A Sweet Fruit:
Soursop, which is also known as guanabana, is a large green, spiky fruit with white pulp that grows in tropical regions, such as the Caribbean, Central America, Mexico, Cuba, and northern South America. The fruit's sweet flavor makes it a popular choice for people to use in juice, smoothies, sherbet, ice cream, and candy.
While soursop's seeds can be toxic to people who consume too much of them, people can safely eat soursop after removing the seeds.

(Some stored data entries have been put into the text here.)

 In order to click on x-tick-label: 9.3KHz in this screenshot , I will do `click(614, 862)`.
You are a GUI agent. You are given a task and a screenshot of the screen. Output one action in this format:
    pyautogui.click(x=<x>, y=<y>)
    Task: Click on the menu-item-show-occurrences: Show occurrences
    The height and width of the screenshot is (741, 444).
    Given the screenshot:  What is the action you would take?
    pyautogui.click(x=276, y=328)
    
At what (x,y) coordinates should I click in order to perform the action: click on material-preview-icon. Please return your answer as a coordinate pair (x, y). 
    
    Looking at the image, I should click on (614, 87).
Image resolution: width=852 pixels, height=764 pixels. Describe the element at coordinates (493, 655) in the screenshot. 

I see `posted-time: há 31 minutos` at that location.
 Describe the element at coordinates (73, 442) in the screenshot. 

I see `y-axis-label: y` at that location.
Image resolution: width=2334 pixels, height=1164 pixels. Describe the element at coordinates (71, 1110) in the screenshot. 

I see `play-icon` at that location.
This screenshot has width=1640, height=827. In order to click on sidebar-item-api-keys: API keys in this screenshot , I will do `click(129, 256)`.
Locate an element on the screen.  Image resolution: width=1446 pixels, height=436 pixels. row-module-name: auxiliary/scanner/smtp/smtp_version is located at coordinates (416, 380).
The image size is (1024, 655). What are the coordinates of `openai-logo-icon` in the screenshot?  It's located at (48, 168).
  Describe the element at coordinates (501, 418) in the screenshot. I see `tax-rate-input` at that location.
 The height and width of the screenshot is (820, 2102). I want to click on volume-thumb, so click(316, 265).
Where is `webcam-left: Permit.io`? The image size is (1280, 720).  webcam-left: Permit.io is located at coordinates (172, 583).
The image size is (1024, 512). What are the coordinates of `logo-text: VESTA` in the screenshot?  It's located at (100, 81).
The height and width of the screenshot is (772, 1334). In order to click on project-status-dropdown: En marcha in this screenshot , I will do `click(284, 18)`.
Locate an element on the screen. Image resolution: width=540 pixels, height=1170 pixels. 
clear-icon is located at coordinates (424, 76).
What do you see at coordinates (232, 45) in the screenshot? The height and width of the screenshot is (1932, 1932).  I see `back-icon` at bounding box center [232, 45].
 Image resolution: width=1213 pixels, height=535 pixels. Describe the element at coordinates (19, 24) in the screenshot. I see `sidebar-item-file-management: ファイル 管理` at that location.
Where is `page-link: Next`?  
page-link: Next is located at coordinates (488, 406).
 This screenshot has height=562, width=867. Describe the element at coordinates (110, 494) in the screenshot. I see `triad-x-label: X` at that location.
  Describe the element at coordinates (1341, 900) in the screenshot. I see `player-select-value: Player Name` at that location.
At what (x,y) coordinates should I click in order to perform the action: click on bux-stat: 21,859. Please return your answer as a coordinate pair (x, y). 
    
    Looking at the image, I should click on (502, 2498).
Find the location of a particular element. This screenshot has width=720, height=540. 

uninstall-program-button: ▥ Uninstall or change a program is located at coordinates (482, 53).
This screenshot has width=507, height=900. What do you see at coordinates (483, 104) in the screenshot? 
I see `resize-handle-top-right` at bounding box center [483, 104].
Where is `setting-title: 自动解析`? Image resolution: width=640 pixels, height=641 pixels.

Not only does soursop taste good (despite its name), but it's also useful in treating and healing a wide array of medical problems, say people who use it for medicinal purposes. Soursop contains antimicrobial ingredients that can clear up fungal infections, bacterial infections, and intestinal parasites. People have also used soursop to lower blood pressure and treat depression and stress.
Miraculous Cancer Foe?:
But the reason why some people consider soursop a miraculous fruit is that it seems to be powerfully effective at treating cancer. While more research and clinical trials are needed to determine exactly how and why soursop fights cancer, some laboratory tests have shown it to be up to 10,000 more times effective than traditional chemotherapy drugs at slowing the growth of cancer cells, said a guide at Florida's Fruit and Spice Park, which grows tropical plants to study.
Soursop does even more than slow down cancer cell growth; it seems to be miraculously effective at killing cancer cells, as well. What's particularly exciting to researchers is that soursop compounds target just cancer cells for destruction, while leaving healthy cells unharmed in laboratory studies, such as those conducted at the Catholic University of Korea. Since traditional chemotherapy kills many healthy cells along with cancer cells, being able to selectively target just cancer cells would be a huge step forward in cancer treatment if a drug derived from soursop is eventually produced and approved for use in cancer patients.
Compounds from soursop leaves seem to be especially powerful against certain types of cancer -- lung, prostate, and pancreatic -- according to a Purdue University research study.